As he entered, its panel blinked red. The door closed noiselessly, and then its locks clunked.
Lindsay, outside the airlock window, had her thin lips pressed into a smirk. She was giving him the middle finger and mouthing something. She was calling him a fucking idiot, and saying something unintelligible about the cargo.
His heart stopped. He heard the first hiss of air.
Behind him, he heard another clunk and more hissing. When he turned, the door was opening to the pink and blue speckled Milky Way.

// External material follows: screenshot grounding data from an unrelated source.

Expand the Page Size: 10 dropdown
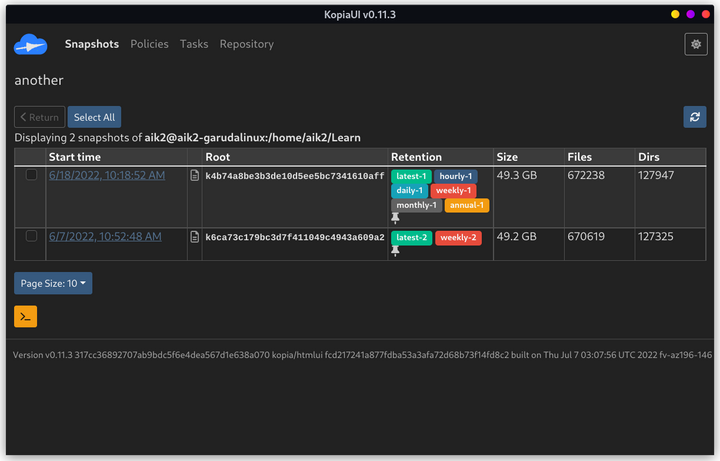 coord(53,283)
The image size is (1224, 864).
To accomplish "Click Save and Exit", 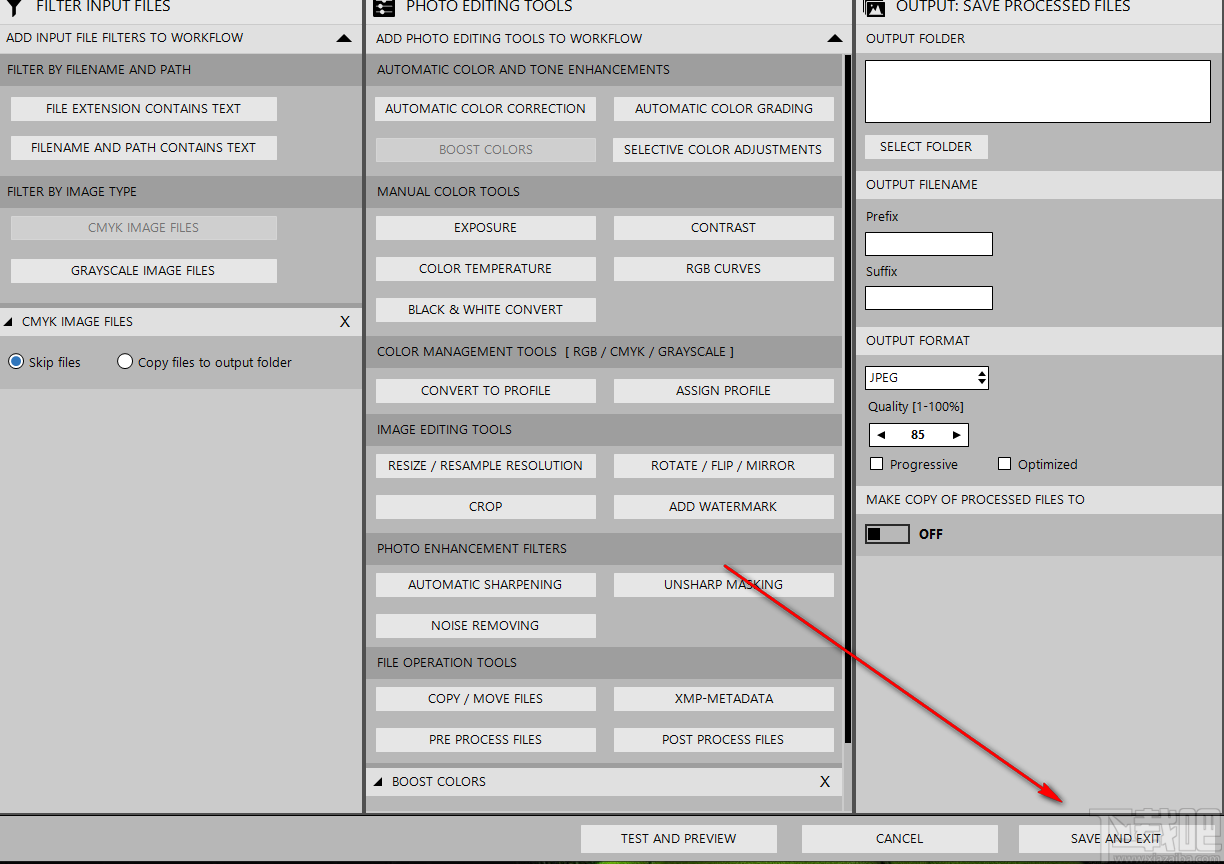I will click(1116, 838).
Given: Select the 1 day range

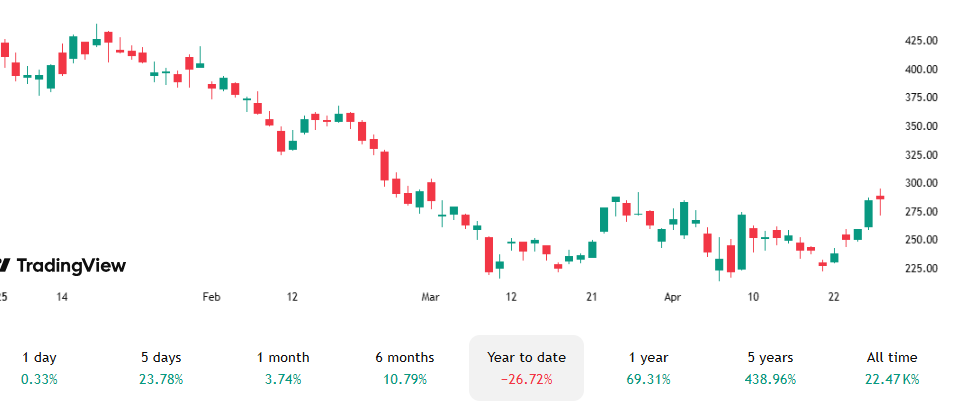Looking at the screenshot, I should click(39, 367).
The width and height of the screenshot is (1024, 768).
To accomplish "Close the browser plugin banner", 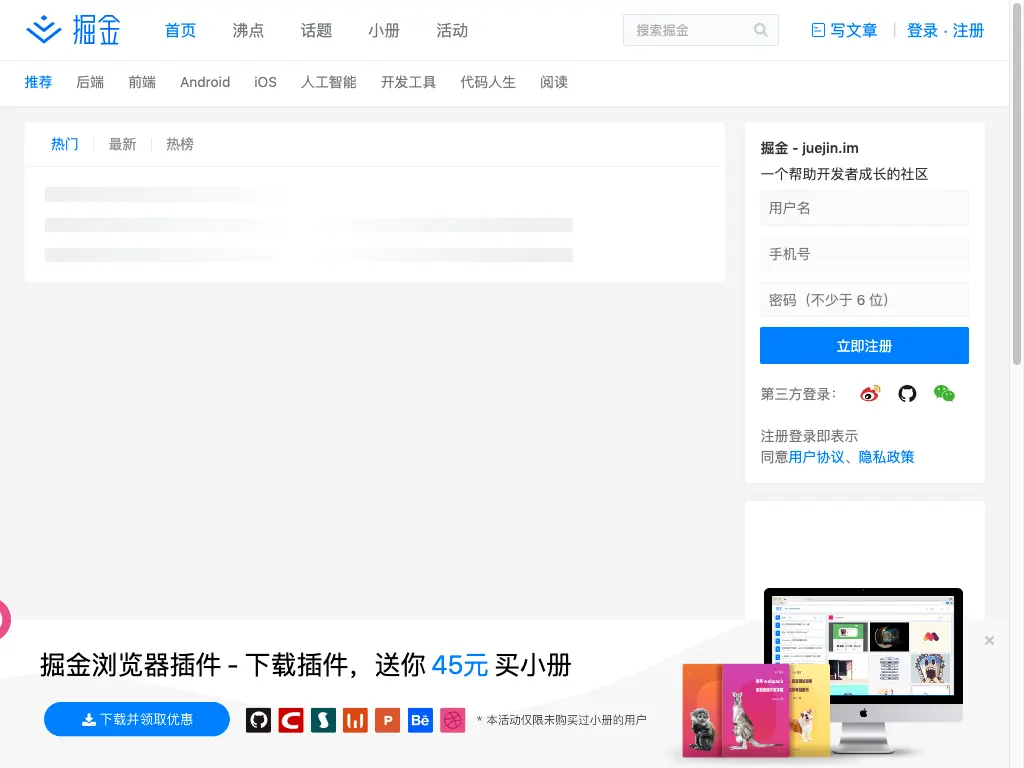I will [989, 641].

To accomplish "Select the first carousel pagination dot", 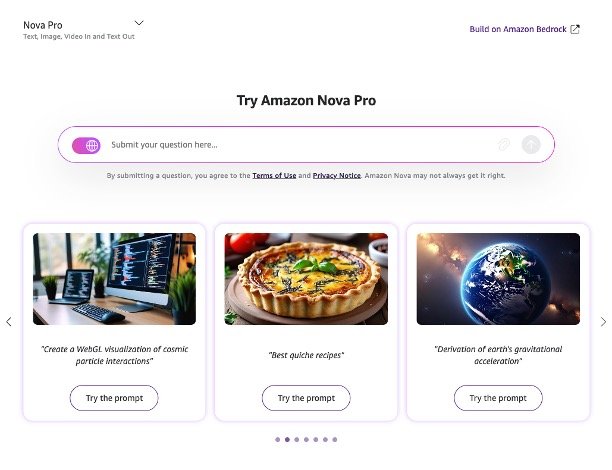I will point(278,440).
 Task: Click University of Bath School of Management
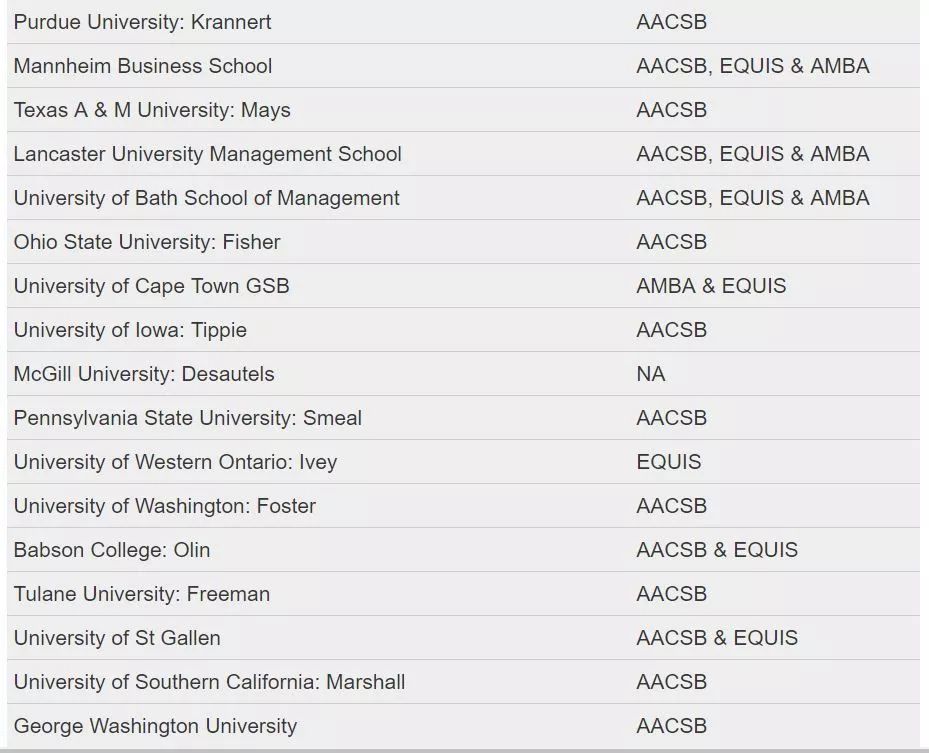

The breath rushed from his lungs and his chest felt like it would explode. He screamed, but nothing happened. Why did the visions torture him if this was how it ended? He thought he should be cold, but he wasn’t. He thought he should be anxious, but a glow radiated through him, dispelling his fear. A voice, his voice, told him to exhale, to let the air out of his lungs. He’d been chosen. He was protected.
His sight collapsed to a tunnel around a star cluster. He saw the Southern Cross beyond the airlock. Then, blackness. He was resting in the dark, on a rack in a shipping container. Then he was standing over himself, with his body crumpled on the airlock floor, and his eyes glassy. His voice told him he needed to be somewhere. He turned towards the moon and floated into space.